__EXERCISE AIM__: Can you reproduce the data beneath, keeping every line exact?

__EXCERPTED RECORDS__:
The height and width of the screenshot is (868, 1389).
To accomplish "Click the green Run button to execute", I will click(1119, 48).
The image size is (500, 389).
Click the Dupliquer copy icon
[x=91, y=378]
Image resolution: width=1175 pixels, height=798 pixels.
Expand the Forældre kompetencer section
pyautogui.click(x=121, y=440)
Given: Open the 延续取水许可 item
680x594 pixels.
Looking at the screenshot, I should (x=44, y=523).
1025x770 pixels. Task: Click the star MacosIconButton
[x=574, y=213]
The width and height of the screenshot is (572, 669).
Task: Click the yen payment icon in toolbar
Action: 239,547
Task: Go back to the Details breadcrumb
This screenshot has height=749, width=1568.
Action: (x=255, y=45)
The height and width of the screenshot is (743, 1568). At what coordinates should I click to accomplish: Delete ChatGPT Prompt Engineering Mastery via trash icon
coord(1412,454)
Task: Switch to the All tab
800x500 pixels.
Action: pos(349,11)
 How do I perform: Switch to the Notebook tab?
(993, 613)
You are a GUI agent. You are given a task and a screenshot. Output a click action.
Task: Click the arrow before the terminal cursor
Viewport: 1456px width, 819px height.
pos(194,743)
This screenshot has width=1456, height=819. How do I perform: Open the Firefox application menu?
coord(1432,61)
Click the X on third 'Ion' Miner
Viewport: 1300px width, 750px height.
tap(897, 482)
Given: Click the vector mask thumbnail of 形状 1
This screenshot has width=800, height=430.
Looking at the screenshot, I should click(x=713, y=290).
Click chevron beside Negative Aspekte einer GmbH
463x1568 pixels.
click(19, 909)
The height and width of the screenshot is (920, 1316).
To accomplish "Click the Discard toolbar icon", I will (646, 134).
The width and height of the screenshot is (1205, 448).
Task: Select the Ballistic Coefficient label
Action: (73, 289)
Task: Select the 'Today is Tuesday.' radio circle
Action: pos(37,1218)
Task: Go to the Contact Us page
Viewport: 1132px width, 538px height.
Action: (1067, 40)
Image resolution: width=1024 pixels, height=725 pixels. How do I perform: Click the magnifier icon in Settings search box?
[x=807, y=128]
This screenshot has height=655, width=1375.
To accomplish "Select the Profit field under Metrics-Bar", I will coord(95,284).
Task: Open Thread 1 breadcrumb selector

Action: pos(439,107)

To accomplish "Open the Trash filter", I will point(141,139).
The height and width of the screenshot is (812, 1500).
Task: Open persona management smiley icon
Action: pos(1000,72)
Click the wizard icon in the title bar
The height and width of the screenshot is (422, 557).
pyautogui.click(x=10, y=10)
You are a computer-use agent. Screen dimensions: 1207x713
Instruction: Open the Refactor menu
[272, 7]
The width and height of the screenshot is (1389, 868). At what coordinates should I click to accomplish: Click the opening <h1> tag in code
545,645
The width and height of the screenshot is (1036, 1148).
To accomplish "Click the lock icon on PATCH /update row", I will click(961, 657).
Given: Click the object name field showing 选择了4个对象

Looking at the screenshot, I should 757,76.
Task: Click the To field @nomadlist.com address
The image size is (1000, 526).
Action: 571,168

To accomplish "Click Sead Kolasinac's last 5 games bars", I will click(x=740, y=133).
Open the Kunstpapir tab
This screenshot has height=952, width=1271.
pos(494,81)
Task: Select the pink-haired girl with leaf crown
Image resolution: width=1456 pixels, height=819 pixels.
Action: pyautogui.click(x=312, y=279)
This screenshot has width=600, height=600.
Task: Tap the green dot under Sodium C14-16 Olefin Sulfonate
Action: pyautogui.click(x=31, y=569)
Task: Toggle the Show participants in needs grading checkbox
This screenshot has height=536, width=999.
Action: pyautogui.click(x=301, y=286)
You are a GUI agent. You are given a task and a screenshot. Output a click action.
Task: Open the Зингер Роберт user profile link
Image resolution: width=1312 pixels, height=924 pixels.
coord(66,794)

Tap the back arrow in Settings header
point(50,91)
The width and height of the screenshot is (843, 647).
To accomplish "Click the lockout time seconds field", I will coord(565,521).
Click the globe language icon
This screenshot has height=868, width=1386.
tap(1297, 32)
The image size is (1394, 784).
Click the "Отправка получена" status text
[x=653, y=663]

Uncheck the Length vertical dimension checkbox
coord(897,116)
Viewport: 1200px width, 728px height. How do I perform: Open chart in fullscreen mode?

__TASK ANSWER__:
The height and width of the screenshot is (868, 1389).
To accomplish "Click the green Run button to execute", I will click(1119, 48).
The image size is (500, 389).
Click the Dupliquer copy icon
[x=91, y=378]
Image resolution: width=1175 pixels, height=798 pixels.
Expand the Forældre kompetencer section
pyautogui.click(x=121, y=440)
Given: Open the 延续取水许可 item
680x594 pixels.
Looking at the screenshot, I should (x=44, y=523).
1025x770 pixels. Task: Click the star MacosIconButton
[x=574, y=213]
The width and height of the screenshot is (572, 669).
Task: Click the yen payment icon in toolbar
Action: 239,547
Task: Go back to the Details breadcrumb
This screenshot has height=749, width=1568.
Action: (x=255, y=45)
The height and width of the screenshot is (743, 1568). At what coordinates should I click to accomplish: Delete ChatGPT Prompt Engineering Mastery via trash icon
coord(1412,454)
Task: Switch to the All tab
800x500 pixels.
Action: pos(349,11)
 How do I perform: Switch to the Notebook tab?
(993, 613)
You are a GUI agent. You are given a task and a screenshot. Output a click action.
Task: Click the arrow before the terminal cursor
Viewport: 1456px width, 819px height.
pos(194,743)
This screenshot has width=1456, height=819. How do I perform: Open the Firefox application menu?
coord(1432,61)
Click the X on third 'Ion' Miner
Viewport: 1300px width, 750px height.
tap(897, 482)
Given: Click the vector mask thumbnail of 形状 1
This screenshot has width=800, height=430.
Looking at the screenshot, I should click(x=713, y=290).
Click chevron beside Negative Aspekte einer GmbH
463x1568 pixels.
click(19, 909)
The height and width of the screenshot is (920, 1316).
To accomplish "Click the Discard toolbar icon", I will (646, 134).
The width and height of the screenshot is (1205, 448).
Task: Select the Ballistic Coefficient label
Action: (73, 289)
Task: Select the 'Today is Tuesday.' radio circle
Action: pos(37,1218)
Task: Go to the Contact Us page
Viewport: 1132px width, 538px height.
Action: (1067, 40)
Image resolution: width=1024 pixels, height=725 pixels. How do I perform: Click the magnifier icon in Settings search box?
[x=807, y=128]
This screenshot has height=655, width=1375.
To accomplish "Select the Profit field under Metrics-Bar", I will coord(95,284).
Task: Open Thread 1 breadcrumb selector

Action: pos(439,107)

To accomplish "Open the Trash filter", I will point(141,139).
The height and width of the screenshot is (812, 1500).
Task: Open persona management smiley icon
Action: pos(1000,72)
Click the wizard icon in the title bar
The height and width of the screenshot is (422, 557).
pyautogui.click(x=10, y=10)
You are a computer-use agent. Screen dimensions: 1207x713
Instruction: Open the Refactor menu
[272, 7]
The width and height of the screenshot is (1389, 868). At what coordinates should I click to accomplish: Click the opening <h1> tag in code
545,645
The width and height of the screenshot is (1036, 1148).
To accomplish "Click the lock icon on PATCH /update row", I will click(961, 657).
Given: Click the object name field showing 选择了4个对象

Looking at the screenshot, I should 757,76.
Task: Click the To field @nomadlist.com address
The image size is (1000, 526).
Action: 571,168

To accomplish "Click Sead Kolasinac's last 5 games bars", I will click(x=740, y=133).
Open the Kunstpapir tab
This screenshot has height=952, width=1271.
pos(494,81)
Task: Select the pink-haired girl with leaf crown
Image resolution: width=1456 pixels, height=819 pixels.
Action: pyautogui.click(x=312, y=279)
This screenshot has width=600, height=600.
Task: Tap the green dot under Sodium C14-16 Olefin Sulfonate
Action: pyautogui.click(x=31, y=569)
Task: Toggle the Show participants in needs grading checkbox
This screenshot has height=536, width=999.
Action: pyautogui.click(x=301, y=286)
You are a GUI agent. You are given a task and a screenshot. Output a click action.
Task: Open the Зингер Роберт user profile link
Image resolution: width=1312 pixels, height=924 pixels.
coord(66,794)

Tap the back arrow in Settings header
point(50,91)
The width and height of the screenshot is (843, 647).
To accomplish "Click the lockout time seconds field", I will coord(565,521).
Click the globe language icon
This screenshot has height=868, width=1386.
tap(1297, 32)
The image size is (1394, 784).
Click the "Отправка получена" status text
[x=653, y=663]

Uncheck the Length vertical dimension checkbox
coord(897,116)
Viewport: 1200px width, 728px height. How do I perform: Open chart in fullscreen mode?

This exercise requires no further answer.